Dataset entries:
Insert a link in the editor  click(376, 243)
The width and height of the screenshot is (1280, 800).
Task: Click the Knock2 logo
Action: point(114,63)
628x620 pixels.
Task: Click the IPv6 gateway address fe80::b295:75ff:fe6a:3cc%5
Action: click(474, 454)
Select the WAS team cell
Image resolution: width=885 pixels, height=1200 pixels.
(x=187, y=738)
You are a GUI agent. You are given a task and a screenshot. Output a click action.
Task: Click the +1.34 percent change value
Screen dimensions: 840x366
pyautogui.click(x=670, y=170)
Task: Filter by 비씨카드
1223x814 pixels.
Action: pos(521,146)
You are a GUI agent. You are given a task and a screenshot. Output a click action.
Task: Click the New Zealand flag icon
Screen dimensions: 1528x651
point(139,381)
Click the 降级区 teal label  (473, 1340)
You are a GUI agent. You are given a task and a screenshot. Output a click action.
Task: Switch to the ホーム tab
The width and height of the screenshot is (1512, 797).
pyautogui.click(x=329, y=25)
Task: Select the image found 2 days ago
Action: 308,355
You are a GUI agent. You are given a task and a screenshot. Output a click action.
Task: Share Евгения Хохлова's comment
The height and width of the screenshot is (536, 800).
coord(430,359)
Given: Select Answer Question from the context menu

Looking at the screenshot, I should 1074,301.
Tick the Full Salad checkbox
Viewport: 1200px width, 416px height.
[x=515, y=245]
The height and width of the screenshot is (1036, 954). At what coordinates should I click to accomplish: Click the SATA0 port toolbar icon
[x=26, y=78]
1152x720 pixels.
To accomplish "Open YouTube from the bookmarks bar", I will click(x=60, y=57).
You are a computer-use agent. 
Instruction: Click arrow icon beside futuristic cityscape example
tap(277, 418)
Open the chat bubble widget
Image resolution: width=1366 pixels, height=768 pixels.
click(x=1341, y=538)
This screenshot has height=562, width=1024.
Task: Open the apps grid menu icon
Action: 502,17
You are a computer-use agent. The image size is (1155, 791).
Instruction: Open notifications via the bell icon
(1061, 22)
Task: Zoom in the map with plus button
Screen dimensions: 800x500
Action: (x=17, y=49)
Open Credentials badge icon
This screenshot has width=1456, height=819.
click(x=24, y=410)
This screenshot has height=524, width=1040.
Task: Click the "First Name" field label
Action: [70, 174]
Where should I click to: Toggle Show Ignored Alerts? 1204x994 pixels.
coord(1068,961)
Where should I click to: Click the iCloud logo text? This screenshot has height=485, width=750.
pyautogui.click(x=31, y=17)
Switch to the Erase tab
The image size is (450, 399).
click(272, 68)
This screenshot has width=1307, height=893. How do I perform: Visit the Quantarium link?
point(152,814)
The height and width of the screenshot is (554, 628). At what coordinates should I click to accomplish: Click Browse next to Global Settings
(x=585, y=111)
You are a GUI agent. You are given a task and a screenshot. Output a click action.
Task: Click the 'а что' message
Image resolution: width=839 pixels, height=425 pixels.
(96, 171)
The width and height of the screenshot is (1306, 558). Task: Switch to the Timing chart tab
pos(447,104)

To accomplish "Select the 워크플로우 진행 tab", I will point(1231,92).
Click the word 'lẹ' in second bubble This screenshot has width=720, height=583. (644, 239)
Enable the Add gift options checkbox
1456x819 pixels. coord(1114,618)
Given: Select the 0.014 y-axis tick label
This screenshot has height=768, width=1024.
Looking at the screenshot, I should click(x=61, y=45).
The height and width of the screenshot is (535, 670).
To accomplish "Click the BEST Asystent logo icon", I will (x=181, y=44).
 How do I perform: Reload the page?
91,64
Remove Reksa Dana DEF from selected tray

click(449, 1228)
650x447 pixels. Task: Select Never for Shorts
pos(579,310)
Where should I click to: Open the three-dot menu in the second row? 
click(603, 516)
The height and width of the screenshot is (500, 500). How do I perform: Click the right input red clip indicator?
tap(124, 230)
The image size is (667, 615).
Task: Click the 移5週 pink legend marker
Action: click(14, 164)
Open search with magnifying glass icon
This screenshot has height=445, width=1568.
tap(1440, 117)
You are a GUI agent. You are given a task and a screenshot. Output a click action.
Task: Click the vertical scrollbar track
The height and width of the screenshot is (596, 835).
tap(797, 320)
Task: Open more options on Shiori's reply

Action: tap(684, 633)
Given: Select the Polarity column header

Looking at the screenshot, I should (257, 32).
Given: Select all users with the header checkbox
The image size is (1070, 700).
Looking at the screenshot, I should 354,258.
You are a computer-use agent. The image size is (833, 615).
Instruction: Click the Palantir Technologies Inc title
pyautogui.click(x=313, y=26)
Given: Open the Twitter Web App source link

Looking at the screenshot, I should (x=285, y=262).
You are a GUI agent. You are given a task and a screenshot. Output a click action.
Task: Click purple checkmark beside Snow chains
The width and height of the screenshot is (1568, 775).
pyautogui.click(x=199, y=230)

Requirement: What you write should match, character for character, the lines from the one with "The height and width of the screenshot is (596, 835)." to the end of the data, both included.

Problem solution:
The height and width of the screenshot is (596, 835).
tap(797, 320)
Task: Open more options on Shiori's reply

Action: tap(684, 633)
Given: Select the Polarity column header

Looking at the screenshot, I should (257, 32).
Given: Select all users with the header checkbox
The image size is (1070, 700).
Looking at the screenshot, I should 354,258.
You are a computer-use agent. The image size is (833, 615).
Instruction: Click the Palantir Technologies Inc title
pyautogui.click(x=313, y=26)
Given: Open the Twitter Web App source link

Looking at the screenshot, I should (x=285, y=262).
You are a GUI agent. You are given a task and a screenshot. Output a click action.
Task: Click purple checkmark beside Snow chains
The width and height of the screenshot is (1568, 775).
pyautogui.click(x=199, y=230)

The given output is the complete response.